A Virginia Tech researcher has found that while small steps have been taken by the global food and beverage industry to reduce the targeted marketing of unhealthy foods and beverages to children and teens, comprehensive measures to keep them from falling under the influence of such marketing efforts have fallen short of a World Health Organization resolution to reduce obesity.
“Despite national governments having adopted a 2010 resolution to enact legislation to restrict the marketing of high-fat, sugary, and salty food and beverage products to children and adolescents worldwide, no member state has yet implemented comprehensive legislation or enforced mandatory regulations to restrict the marketing of unhealthy branded food and beverage products to young people,” said Vivica Kraak, an assistant professor in the Department of Human Nutrition, Foods, and Exercise in the Virginia Tech College of Agriculture and Life Sciences.
Kraak was the lead author on a paper that detailed these findings in the July 2016 issue of the Bulletin of the World Health Organization.
Children have a biological preference for sweet and salty tastes and build lifelong relationships with brands, making them especially vulnerable to marketing techniques at a young age.

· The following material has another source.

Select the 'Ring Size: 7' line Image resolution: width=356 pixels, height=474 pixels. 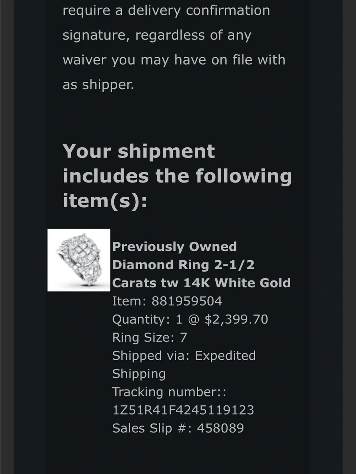pyautogui.click(x=150, y=337)
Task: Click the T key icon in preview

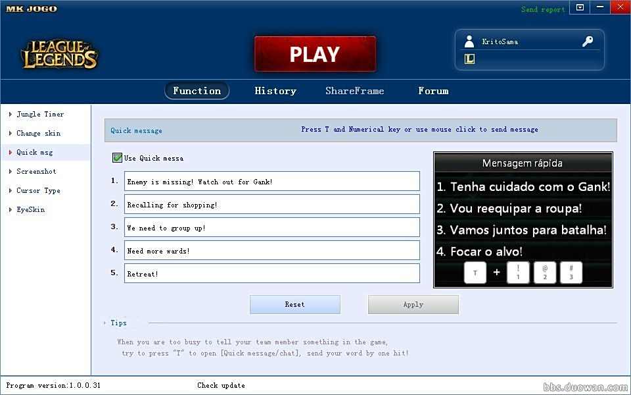Action: [475, 273]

Worldwide, approximately 42 million children younger than five years old and 155-200 million school-aged children are overweight or obese.
Kraak found that the WHO and other United Nations system agencies had provided leadership and technical guidance to national governments to restrict the marketing of unhealthy food and beverage products from 2010 to the present.
However, progress achieved by global industries, national governments, private foundations, and civil society organizations was more varied and fell short of the WHO’s expectations that governments would restrict unhealthy food and beverage marketing to help reduce children’s future obesity risk and noncommunicable disease rates by 25 percent by 2025.
Global industry actors, including transnational food, beverage, and restaurant companies, have not yet implemented a comprehensive global pledge to engage in responsible advertising and marketing to young people that covers all types of integrated marketing communications including: the use of brand-equity mascots and media characters on food packaging and at point-of-sale, celebrity endorsements, sponsorships, in-school food marketing, fundraising, and charitable donations.
Kraak conducted the policy evaluation with an international team of public health colleagues from England, Australia, New Zealand, the United States, and Mexico. The team examined the actions taken and progress achieved between 2010 and early 2016 by the WHO and other United Nations organizations to implement the WHO resolution to restrict the marketing of unhealthy food and beverage products to young people worldwide.
“This study is an important benchmark at the five-year anniversary of a resolution to determine how well governments have protected young people worldwide from the harmful impacts of the aggressive marketing of unhealthy food and beverage products that lead to poor diet, factors which can significantly influence children’s future health trajectory,” said Kraak.
In 2016, a WHO report of the Commission on Ending Childhood Obesity noted with concern that member states had failed to give significant attention to the WHO resolution of 2010 and recommended implementation to restrict young people’s exposure to the power of marketing of unhealthy foods and develop nutrient profiling systems to identify and regulate such products.
“We offer concrete steps that various industry, government, and civil society actors can take to address the global obesity pandemic among young people by improving the food marketing environment ,” said Kraak.